Another couple of hours and I start getting a bit tired, the way is only up, but luckily signs start appearing heralding the soon to be reached Refugio. In the end I complete the ascent in a little less than five and a half hours when the advertised window is between four and seven hours.
The Refugio is at 1500 metres ASL (above sea level) and the starting point at 250 ASL, this means a neat ascent of 3/4 of a mile in a remarkably short time.
After I settle in I find it in myself to go for a little run around to the laguna just below the Refugio and take a few arty pictures as well as catching a little mobile signal.
I spend the evening chatting with the other guests of the Refugio around a campfire and turn in rather early, by local standards, at midnight.
The second day is the day we go to the “cumbre”, the top of the Cerro Lindo. I get up as the other are leaving and elect, with Mauro, to take a direct route up a dry waterfall to catch up with them after we have something to eat and drink.
The waterfall climb is fun and we get on to the other shortly after we get to the upper ledge.
After we catch up with the group we started the ascent to the top, stopping to take pictures as well as to be shown nice vistas by the very good refugero Raul.
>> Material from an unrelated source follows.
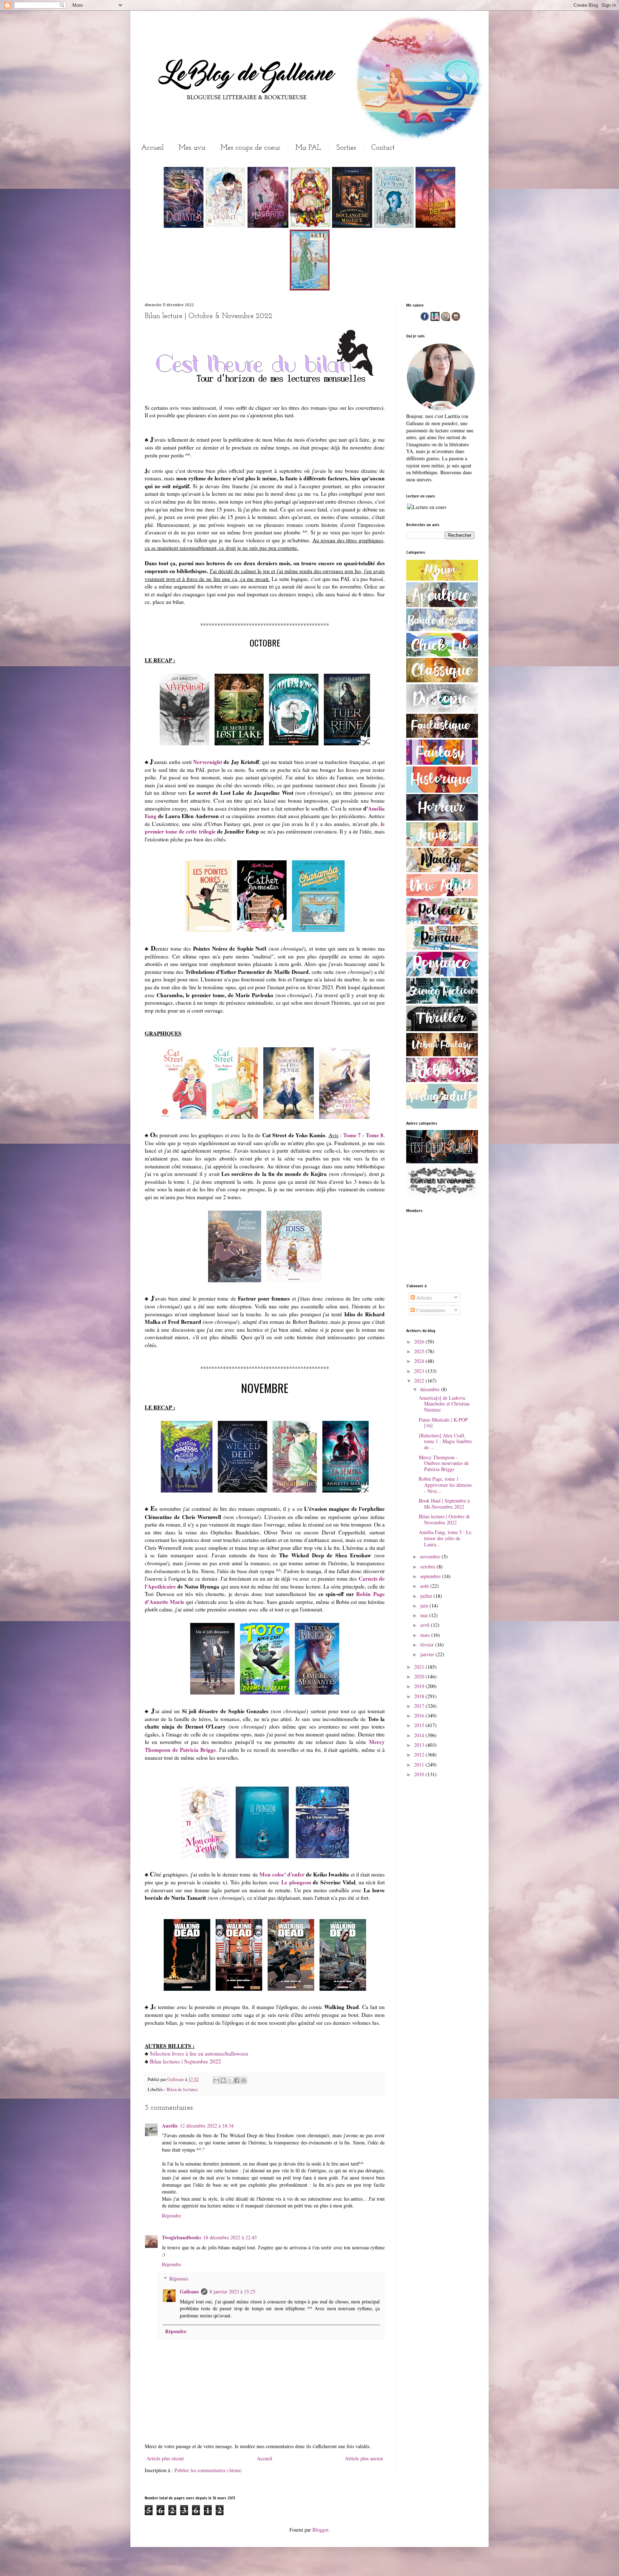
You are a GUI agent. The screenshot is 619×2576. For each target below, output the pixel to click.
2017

Raul and I also carried with us wood to be used to make fire at the top for the mate.
The ascent takes the best part of the day, as suspected. We stopped at the top for a mate which we made with the wood we had so diligently taken with us. Mate is a really cool thing, sort of a ceremony like the tea in the east. There are a lot of rules about how to make and drink it but the cooler thing is that it’s a social thing, you do it together, one at a time you get to suck up from the common straw called bombicha. Sounds very un-British and I think it is.
The descent is faster, some of the members of the group are going all the way to the bottom while I’m spending another night in the refuge. As we drop we go searching for all the plaques of snow we can find in order to do as much bum sliding as we can. I think we’re all thirty five and above and yet, given the opportunity we turn into overgrown teenagers.
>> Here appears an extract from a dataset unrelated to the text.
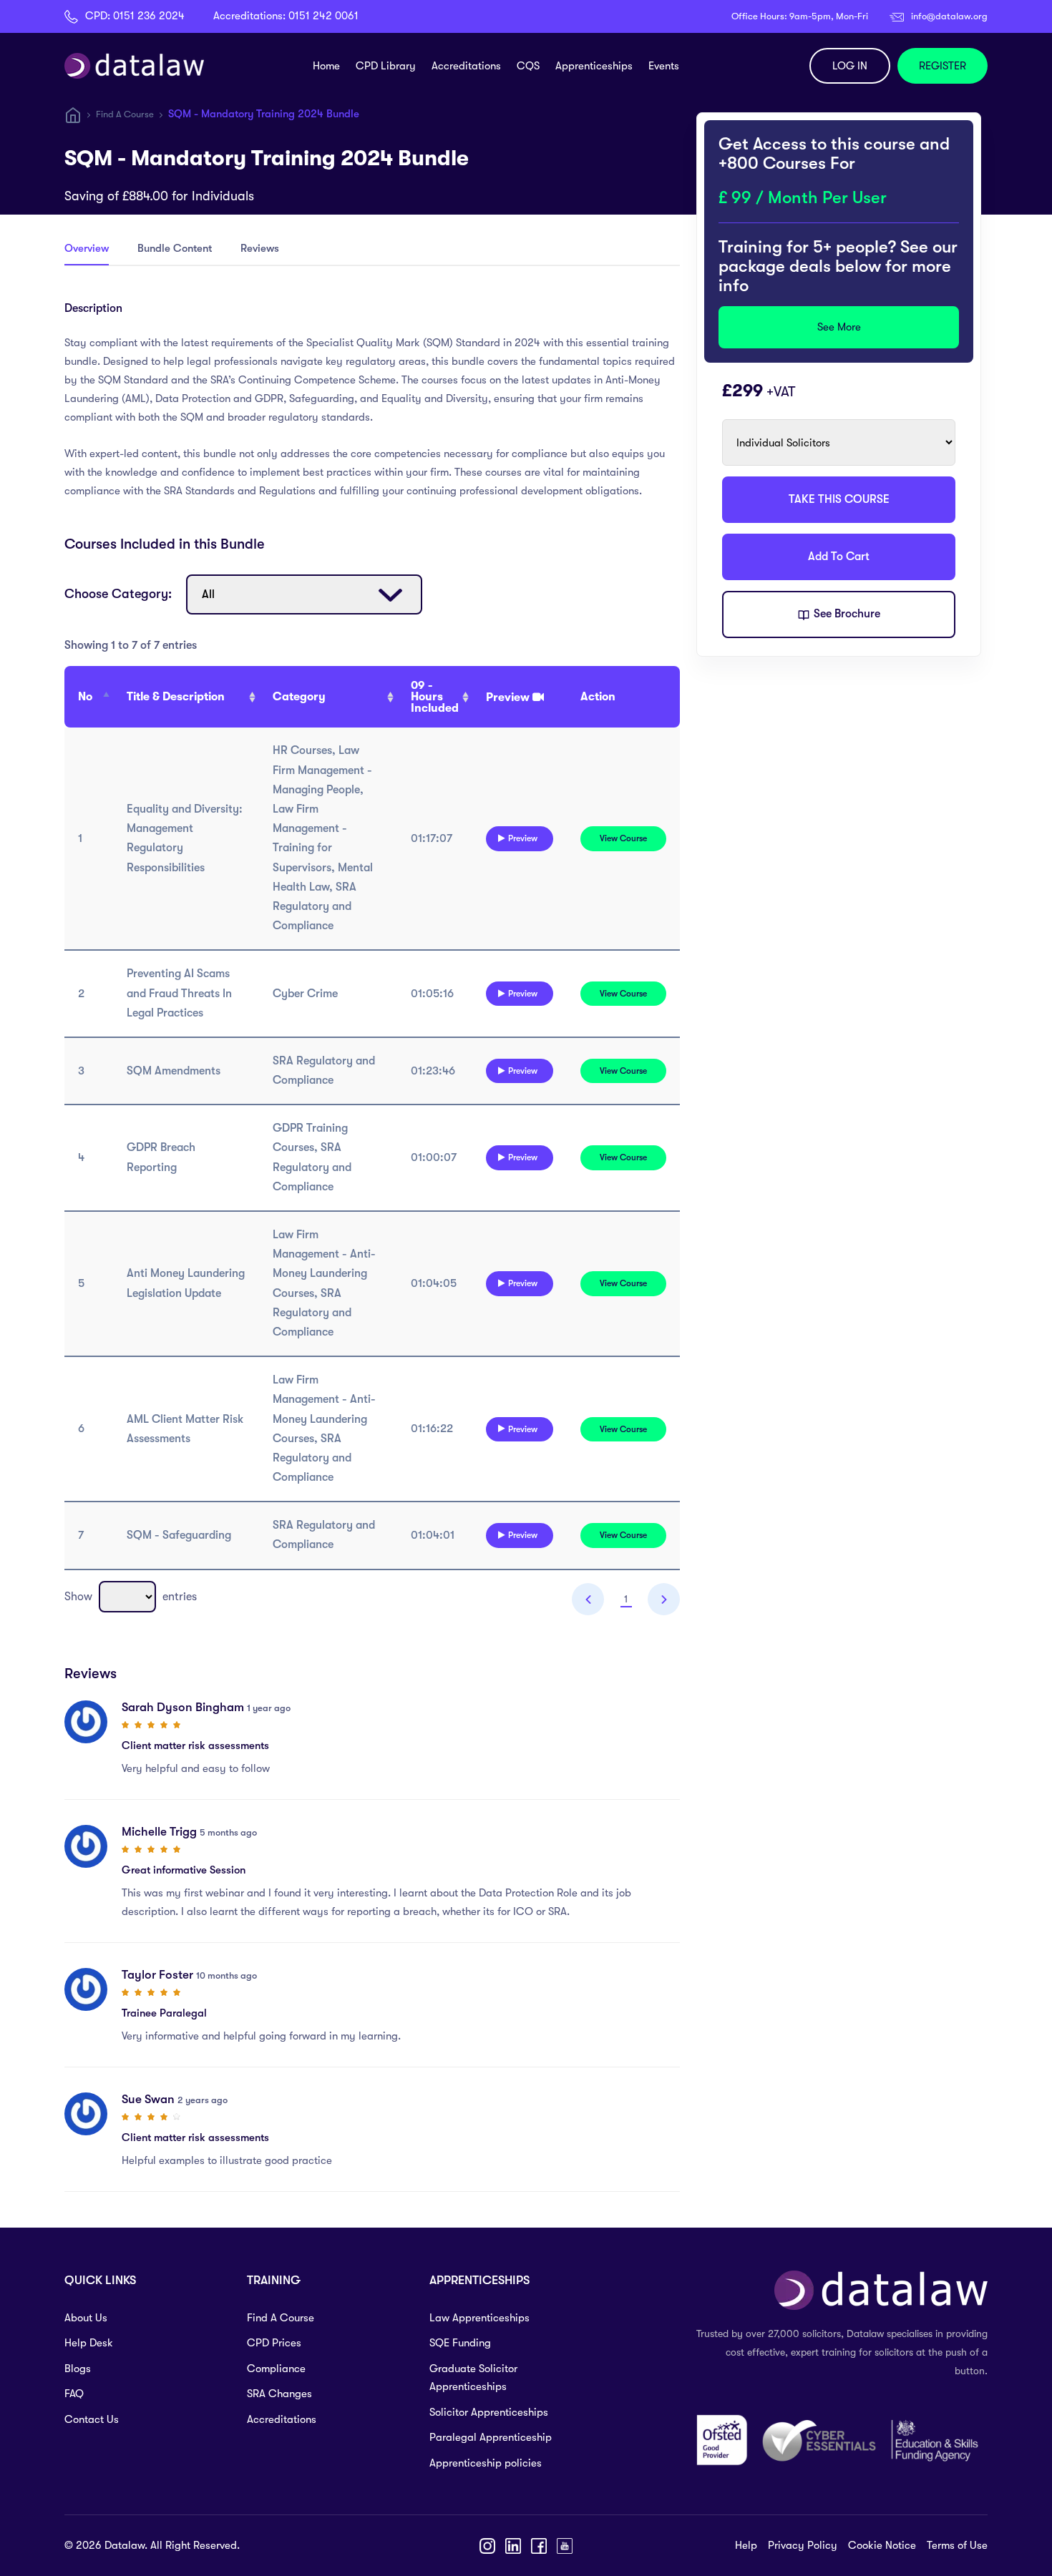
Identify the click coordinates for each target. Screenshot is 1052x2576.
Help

The scenery continues to fill us with awe all the way to the refuge where I say my bye bye to Laura and Gabriela and go for a late afternoon siesta.
I spend part of the evening with Mackenzie Cody and Adam, three Canadian from Winnipeg that are camping next to the refuge. They took a semester off uni to go traveling in South America and they are some three months into it. Meeting them and talking to them reminds me once again how stupid it is this rat race we so often fall in that gets us to go strait from a level of education to the next, then from a job to the next only to reach retirement and not have the body to do all the things we could have done in our teens, twenties thirties and forties. If I manage to convince only one person out there to jack it all in and leave for the world I think I would consider me rather successful.
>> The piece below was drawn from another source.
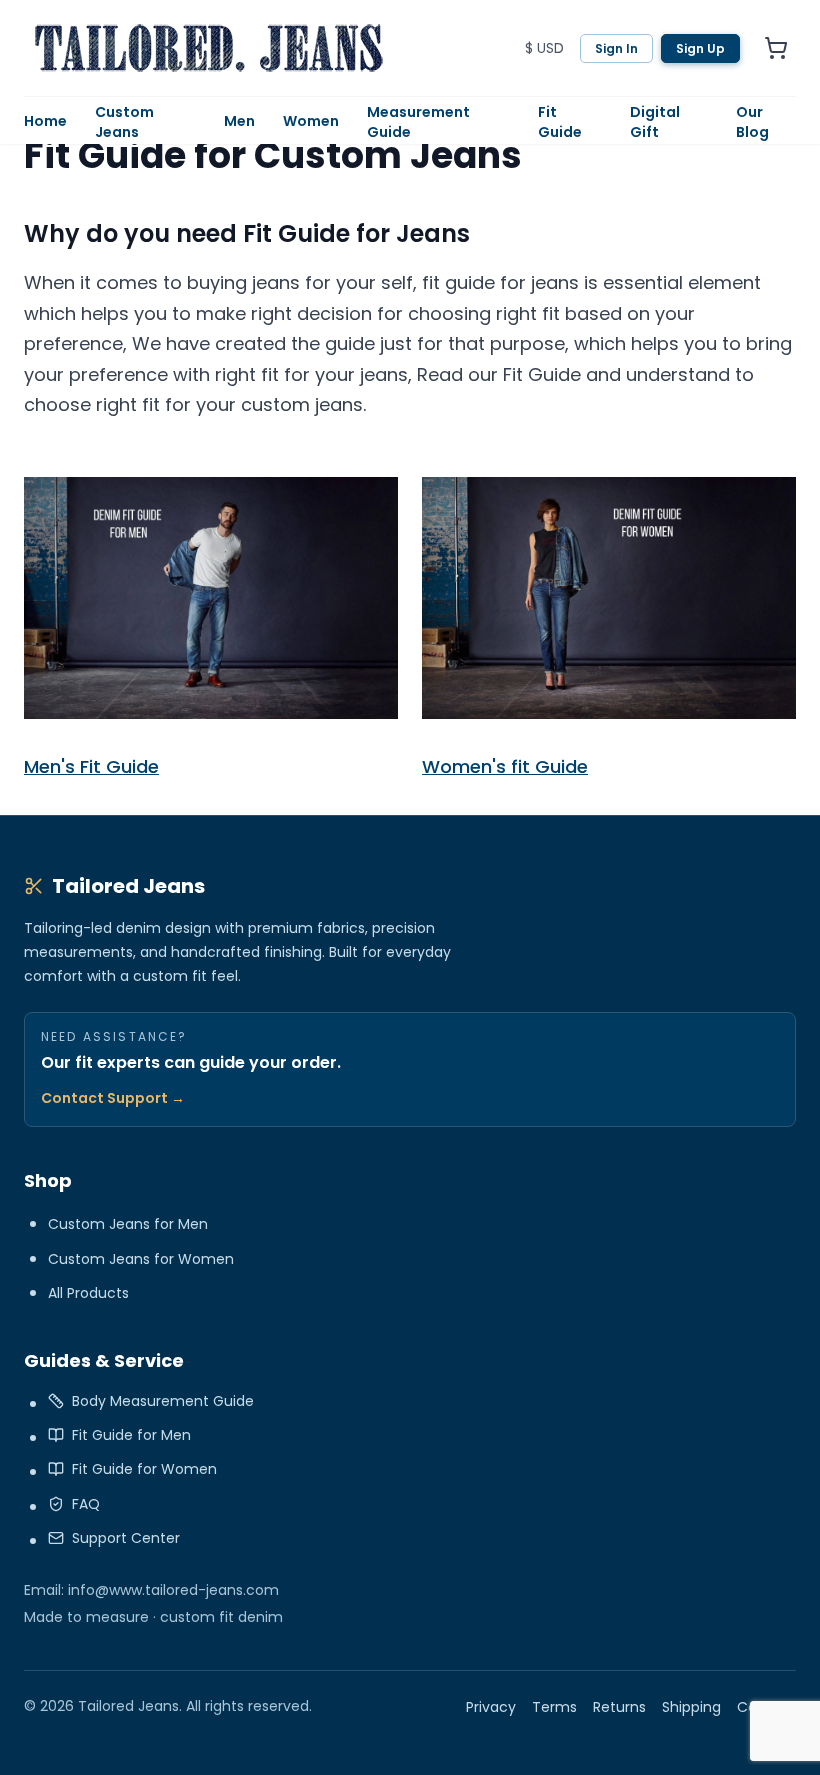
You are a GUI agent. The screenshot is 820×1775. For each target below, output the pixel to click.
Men (239, 121)
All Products (88, 1293)
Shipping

In the morning there are just two things left for me to do, go and see the waterfall that is just a few minutes walk from the refuge and descend to the valley making my way back to the hostel.
I meet the three Canadians at the waterfall and we talk a bit, I leave saying the final farewell not knowing that I’d see them again at the very bottom and that we’d share a cab to town from the end of the trail.
The descent is, obviously, not as tiring as the ascent, but it is much more challenging for the articulations. I like to say that is the reason we have two knee caps but in this occasion both myself and the other turned out to wear them both.
The most amazing thing of the descent was however thinking at how in the name of everything hard did I make it up there? On the whole it was great and it told me that the failure in the summer was just an hiccup and my hiking days are not over just yet.